Oil futures ended higher Friday in the last trading session of 2022, posting an annual rise in a year that saw investors weigh supply fears triggered by Russia’s invasion of Ukraine against a wobbly global demand outlook and fears of a potential recession.
West Texas Intermediate crude for February delivery
rose $1.86, or 2.4%, to close at $80.26 a barrel on the New York Mercantile Exchange. That left the U.S. benchmark up 6.7% in 2022, based on front-month contracts, according to Dow Jones Market data.
March Brent crude
the global benchmark, was flat at $83.46 a barrel on ICE Futures Europe.
Back on Nymex, January gasoline
jumped 3.8% to $2.4595 a gallon, for a 10.4% 2022 gain after hitting an all-time high above $4.27 in June. January heating oil
rose 1.5% to finish at $3.362 a gallon, up more than 44% for the year — its largest percentage gain since 2007.
February natural gas
fell 8.4 cents, or 1.8%, to close at $4.475 per million British thermal units, leaving it up 20% for 2022.
Brent and WTI logged a second annual rise, though both were set to finish well off highs set in March following Russia’s late February invasion of Ukraine. WTI hit a nearly 14-year high above $130 a barrel in early March, while Brent traded just shy of $140.
WTI ended the year well below where it stood on Feb. 23, the eve of Russia’s invasion of Ukraine, at $92.10 a barrel. Brent pulled back from its preinvasion close at $94.05 a barrel.
Crude oil prices have weakened over the second half of the year in part due to fears that aggressive tightening of monetary policy by the Federal Reserve and other major central banks would tip the global economy into steep slowdown. Optimism over China’s relaxation of strict COVID curbs, a factor seen as a weight on crude demand, has been offset by concerns over a surge in infections in the country.

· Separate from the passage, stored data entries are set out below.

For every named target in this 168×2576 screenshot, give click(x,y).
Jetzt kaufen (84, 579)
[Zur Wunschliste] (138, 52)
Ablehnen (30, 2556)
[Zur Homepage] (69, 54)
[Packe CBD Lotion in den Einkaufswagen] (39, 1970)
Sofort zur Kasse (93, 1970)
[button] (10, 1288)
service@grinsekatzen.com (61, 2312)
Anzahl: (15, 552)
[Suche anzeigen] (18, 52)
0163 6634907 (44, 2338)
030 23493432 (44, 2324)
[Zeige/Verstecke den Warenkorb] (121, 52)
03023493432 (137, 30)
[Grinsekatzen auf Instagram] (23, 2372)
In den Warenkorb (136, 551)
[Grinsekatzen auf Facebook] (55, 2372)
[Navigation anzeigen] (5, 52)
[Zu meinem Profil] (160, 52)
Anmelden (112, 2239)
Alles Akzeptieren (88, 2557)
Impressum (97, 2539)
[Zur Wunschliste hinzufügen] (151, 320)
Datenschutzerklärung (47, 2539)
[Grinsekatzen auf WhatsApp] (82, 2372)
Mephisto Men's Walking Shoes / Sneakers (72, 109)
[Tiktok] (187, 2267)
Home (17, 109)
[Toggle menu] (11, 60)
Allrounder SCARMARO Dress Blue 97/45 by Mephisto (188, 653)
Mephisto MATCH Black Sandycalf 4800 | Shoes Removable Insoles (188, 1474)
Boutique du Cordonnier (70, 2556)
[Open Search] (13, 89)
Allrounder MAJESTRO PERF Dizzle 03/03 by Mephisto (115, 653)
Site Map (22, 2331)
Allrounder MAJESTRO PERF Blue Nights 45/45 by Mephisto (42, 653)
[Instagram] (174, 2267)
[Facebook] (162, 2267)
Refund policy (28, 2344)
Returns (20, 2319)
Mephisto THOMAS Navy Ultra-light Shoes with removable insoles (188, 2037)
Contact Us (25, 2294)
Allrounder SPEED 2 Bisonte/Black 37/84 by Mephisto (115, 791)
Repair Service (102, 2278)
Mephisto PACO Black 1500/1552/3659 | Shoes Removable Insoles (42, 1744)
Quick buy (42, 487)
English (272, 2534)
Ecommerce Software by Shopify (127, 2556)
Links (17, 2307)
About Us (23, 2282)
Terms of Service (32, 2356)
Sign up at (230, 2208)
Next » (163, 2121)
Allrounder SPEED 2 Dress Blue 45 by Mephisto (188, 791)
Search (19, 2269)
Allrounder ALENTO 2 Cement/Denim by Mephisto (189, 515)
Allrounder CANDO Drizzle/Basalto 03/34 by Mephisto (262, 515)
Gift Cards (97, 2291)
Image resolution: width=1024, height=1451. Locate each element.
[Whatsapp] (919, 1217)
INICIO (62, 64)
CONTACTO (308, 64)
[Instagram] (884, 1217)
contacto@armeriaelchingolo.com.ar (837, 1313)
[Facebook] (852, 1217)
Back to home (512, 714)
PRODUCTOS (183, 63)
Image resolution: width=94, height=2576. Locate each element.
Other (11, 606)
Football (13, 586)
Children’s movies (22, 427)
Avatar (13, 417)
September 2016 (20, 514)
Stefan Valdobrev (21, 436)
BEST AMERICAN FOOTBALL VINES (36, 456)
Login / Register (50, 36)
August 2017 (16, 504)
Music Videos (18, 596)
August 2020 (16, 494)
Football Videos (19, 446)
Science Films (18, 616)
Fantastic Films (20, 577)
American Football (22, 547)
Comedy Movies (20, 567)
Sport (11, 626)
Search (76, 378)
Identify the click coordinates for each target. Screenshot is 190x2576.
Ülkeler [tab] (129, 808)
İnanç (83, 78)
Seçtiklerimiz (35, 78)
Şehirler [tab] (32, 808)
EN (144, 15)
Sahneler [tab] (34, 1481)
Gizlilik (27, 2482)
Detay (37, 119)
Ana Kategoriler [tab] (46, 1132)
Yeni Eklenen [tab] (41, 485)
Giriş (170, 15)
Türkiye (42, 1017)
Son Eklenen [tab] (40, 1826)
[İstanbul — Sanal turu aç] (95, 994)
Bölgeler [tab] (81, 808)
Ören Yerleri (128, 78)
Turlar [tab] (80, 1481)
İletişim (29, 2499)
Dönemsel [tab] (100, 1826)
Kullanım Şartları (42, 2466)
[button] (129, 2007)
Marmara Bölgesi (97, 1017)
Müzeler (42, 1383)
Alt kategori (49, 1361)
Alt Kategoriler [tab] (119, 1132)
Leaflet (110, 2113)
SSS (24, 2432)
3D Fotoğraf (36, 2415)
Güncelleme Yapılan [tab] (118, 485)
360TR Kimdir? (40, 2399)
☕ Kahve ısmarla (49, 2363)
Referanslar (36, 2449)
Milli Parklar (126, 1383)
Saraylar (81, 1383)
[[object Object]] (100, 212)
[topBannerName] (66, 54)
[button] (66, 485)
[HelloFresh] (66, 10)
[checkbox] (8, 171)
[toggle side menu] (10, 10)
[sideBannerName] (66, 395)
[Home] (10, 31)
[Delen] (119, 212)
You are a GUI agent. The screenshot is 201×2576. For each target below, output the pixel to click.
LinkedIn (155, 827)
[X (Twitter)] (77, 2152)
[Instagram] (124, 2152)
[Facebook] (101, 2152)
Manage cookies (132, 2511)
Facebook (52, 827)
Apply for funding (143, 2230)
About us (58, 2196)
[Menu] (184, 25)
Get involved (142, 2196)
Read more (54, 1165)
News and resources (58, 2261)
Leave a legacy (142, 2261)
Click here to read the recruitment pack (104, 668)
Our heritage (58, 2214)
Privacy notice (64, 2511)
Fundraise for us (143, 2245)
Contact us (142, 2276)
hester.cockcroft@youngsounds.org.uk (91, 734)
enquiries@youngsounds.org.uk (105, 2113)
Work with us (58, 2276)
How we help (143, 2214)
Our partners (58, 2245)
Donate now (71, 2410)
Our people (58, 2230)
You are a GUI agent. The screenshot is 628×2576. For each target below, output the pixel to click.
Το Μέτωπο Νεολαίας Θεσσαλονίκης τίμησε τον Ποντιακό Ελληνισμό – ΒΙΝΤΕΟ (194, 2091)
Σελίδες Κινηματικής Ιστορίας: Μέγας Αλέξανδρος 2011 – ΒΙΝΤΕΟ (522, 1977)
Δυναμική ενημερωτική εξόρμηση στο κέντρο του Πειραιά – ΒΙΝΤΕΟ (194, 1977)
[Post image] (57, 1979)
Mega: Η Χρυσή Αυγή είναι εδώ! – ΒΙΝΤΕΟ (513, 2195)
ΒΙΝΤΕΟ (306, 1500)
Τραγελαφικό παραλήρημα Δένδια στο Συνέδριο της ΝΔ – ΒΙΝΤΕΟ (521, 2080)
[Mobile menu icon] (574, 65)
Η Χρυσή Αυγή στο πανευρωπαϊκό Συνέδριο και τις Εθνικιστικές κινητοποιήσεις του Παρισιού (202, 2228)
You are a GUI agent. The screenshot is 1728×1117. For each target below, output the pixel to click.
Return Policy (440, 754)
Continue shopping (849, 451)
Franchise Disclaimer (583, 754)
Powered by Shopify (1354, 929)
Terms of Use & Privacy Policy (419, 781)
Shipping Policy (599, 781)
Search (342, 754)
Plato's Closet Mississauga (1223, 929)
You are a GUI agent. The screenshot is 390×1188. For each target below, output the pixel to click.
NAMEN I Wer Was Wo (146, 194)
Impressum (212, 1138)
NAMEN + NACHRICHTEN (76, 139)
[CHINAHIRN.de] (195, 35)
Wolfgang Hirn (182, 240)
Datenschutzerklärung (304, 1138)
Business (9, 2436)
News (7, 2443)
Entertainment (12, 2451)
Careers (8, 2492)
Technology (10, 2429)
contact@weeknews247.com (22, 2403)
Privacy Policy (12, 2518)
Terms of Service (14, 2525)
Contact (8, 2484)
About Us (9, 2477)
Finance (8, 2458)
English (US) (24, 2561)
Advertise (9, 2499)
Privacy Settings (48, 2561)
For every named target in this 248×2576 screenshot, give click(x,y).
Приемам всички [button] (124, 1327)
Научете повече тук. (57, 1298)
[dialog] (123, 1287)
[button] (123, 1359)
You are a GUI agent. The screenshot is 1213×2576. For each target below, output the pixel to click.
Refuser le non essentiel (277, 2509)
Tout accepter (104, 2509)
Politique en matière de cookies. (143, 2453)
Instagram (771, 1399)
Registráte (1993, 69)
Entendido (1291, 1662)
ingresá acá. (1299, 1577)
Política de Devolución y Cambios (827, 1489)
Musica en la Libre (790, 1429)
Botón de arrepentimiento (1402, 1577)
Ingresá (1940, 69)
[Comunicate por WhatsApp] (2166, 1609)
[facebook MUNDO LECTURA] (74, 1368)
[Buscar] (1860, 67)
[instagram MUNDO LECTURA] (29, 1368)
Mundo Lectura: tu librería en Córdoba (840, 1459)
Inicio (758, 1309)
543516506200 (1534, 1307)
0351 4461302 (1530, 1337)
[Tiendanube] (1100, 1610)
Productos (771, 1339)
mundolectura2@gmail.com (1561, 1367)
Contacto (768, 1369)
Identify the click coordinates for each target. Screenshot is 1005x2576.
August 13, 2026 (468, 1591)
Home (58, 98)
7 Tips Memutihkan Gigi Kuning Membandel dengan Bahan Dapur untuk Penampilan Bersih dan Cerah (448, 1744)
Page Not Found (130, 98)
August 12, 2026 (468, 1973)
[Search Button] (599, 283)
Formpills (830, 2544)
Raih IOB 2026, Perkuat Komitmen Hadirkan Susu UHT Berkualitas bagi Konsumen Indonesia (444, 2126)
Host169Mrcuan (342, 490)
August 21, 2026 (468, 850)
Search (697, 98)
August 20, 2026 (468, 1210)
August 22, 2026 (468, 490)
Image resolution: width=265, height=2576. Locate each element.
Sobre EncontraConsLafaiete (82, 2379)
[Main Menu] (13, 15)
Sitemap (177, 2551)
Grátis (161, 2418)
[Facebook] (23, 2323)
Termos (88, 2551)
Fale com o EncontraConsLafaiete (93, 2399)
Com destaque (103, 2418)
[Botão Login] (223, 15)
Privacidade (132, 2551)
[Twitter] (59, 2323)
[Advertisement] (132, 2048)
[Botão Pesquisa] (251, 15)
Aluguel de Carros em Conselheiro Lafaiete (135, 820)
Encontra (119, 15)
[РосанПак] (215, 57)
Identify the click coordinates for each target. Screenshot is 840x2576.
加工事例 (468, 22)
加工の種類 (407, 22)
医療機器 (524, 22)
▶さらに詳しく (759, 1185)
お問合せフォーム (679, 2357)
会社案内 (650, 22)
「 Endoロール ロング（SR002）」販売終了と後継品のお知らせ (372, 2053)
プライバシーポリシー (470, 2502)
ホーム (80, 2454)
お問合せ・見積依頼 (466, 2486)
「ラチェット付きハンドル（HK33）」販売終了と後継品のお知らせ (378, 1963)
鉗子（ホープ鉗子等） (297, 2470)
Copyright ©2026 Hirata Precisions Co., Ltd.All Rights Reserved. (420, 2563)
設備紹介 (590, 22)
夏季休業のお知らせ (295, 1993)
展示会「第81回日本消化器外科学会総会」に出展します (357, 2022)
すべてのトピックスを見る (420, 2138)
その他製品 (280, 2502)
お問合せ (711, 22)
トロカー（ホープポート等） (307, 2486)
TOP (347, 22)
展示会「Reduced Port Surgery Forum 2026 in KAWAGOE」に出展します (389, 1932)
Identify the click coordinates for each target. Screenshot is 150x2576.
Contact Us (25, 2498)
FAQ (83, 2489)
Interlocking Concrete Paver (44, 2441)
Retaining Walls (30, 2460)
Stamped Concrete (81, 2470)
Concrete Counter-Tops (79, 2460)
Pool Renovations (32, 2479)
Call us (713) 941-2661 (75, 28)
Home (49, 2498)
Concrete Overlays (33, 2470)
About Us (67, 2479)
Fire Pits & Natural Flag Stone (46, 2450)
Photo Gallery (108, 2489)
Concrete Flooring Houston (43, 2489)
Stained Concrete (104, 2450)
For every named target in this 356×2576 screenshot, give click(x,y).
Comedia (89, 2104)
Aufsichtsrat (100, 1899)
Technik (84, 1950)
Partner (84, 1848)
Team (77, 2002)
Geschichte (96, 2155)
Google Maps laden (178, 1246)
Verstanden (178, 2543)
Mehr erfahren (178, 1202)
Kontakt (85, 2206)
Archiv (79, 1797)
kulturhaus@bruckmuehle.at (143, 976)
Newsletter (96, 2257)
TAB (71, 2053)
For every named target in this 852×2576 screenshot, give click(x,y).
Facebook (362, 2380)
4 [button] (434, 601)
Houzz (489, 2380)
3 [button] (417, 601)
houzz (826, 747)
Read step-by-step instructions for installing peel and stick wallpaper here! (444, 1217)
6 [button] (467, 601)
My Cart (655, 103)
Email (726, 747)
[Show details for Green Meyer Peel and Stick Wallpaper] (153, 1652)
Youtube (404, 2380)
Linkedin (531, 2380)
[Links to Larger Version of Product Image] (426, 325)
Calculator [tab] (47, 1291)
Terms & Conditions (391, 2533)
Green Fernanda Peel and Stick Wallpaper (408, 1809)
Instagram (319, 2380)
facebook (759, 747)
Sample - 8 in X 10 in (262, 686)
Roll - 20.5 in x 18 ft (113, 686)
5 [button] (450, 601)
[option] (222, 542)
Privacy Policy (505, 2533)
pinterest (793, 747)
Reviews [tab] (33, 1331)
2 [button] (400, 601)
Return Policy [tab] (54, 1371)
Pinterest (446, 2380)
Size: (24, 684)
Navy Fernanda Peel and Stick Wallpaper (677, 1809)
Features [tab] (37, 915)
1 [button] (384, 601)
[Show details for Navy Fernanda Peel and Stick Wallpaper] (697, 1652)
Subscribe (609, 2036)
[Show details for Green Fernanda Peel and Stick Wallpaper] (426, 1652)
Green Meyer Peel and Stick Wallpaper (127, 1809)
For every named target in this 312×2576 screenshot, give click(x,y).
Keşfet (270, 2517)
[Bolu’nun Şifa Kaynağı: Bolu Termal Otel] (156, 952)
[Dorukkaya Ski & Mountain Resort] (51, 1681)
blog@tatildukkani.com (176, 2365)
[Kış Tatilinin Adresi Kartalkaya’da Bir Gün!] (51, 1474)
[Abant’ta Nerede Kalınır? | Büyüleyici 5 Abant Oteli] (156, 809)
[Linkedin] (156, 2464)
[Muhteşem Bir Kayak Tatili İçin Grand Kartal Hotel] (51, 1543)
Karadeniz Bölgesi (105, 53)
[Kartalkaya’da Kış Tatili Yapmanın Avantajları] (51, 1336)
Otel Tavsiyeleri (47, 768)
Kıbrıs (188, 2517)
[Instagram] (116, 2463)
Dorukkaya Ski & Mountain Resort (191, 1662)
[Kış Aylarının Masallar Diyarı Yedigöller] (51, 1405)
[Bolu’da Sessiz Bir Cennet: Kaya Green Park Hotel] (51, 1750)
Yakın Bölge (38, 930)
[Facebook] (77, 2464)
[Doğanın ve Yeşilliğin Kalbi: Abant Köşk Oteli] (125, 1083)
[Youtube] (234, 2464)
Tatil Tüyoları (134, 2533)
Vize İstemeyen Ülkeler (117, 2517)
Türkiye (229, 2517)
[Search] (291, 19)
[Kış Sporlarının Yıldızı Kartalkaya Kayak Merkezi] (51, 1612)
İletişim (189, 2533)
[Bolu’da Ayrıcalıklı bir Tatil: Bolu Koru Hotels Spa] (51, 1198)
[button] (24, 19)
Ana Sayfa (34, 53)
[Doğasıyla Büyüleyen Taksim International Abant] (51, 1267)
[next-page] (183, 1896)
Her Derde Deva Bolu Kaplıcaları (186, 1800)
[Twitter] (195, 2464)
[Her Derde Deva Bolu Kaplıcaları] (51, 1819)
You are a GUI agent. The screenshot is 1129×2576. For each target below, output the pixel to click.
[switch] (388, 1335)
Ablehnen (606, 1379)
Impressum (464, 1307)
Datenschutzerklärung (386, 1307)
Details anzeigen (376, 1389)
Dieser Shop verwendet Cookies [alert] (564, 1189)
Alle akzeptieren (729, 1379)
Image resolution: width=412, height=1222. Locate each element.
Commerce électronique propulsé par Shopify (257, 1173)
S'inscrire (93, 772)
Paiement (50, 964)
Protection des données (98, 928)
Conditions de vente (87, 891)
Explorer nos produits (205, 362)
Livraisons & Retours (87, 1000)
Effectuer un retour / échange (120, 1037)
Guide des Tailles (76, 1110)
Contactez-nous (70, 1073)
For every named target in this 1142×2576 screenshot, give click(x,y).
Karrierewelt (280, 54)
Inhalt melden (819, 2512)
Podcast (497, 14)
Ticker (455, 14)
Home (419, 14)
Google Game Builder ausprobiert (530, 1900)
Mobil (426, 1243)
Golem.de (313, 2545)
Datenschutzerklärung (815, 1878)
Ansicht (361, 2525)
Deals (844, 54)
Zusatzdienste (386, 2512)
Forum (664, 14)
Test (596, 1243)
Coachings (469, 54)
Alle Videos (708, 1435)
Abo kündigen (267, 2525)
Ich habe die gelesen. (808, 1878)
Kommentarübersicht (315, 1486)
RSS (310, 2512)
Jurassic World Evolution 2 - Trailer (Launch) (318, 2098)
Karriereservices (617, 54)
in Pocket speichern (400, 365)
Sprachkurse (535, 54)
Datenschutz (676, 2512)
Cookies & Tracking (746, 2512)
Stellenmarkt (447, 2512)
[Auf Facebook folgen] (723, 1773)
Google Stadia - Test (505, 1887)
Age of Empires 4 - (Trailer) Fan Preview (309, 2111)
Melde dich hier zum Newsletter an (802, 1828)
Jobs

“China continues to be at the center of all things oil. Although widely expected, soaring coronavirus cases have been marginally weighing on prices, but the outlook appears bright given the potential for improving mobility in China. Still, we are heading into next year amidst continued volatility around the commodity macro,” said Stephen Innes, managing partner at SPI Asset Management, in a note.
Innes said markets are likely overly pessimistic about the potential China rebound. “Given the massive reopening multiplier effect from the PBOC (People’s Bank of China) liquidity injections and how quickly mobility can return to trend post-COVID lockdown, we could see a significant oil price liftoff soon,” he wrote.
Oilfield-services company Baker Hughes on Friday said the number of U.S. oil rigs fell by 1 this week to 621. The oil-rig tally was up 141 from the same time last year.